Area-average rainfall

Area-average rainfall
Rank
(of 118)
Average
(mm)
Departure
from mean
Comment
Australia 61 441.3 −5%
Queensland 42 544.3 −13%
New South Wales 6 359.5 −35% 6th lowest; lowest since 2003
Victoria 31 572.2 −13%
Tasmania 47 1344.5 −3%
South Australia 56 198.0 −12%
Western Australia 91 404.0 +18%
Northern Territory 71 543.9 +1%
Murray-Darling Basin 10 339.2 −31% 10th lowest; lowest since 2003
Table 2: Rank ranges from 1 (lowest) to 118 (highest). A rank marked with '=' indicates the value is tied for that rank.
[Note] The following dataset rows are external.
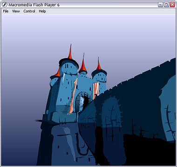Click the long striped banner left of the gate
The width and height of the screenshot is (177, 167).
coord(74,96)
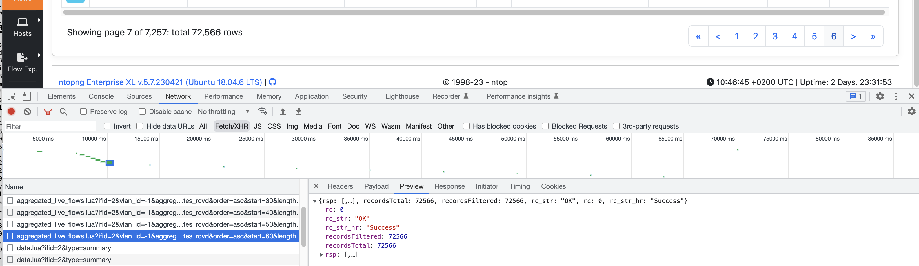Open the element inspector cursor icon
The width and height of the screenshot is (919, 266).
point(12,96)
Departure from mean is relative to the long-term (1961–1990) average.

Australian weather extremes during 2017–18 financial year

Australian weather extremes during 2017–18 financial year
Hottest day 47.4 °C at Wudinna Aero (SA) on 19 Jan 2018, at Marree Aero (SA) on 22 Jan 2018, and at Birdsville Airport (Qld) on 29 Dec 2017
Coldest day −5.4 °C at Mount Hotham (Vic) on 27 Aug 2017
Coldest night −12.1 °C at Perisher Valley (NSW) on 16 Jul 2017
Warmest night 34.4 °C at Birdsville Airport (Qld) on 12 Jan 2018
Wettest day 593.0 mm at Port Douglas (Warner Street) (Qld) on 26 Mar 2018
Table 3: Site extremes across Australia.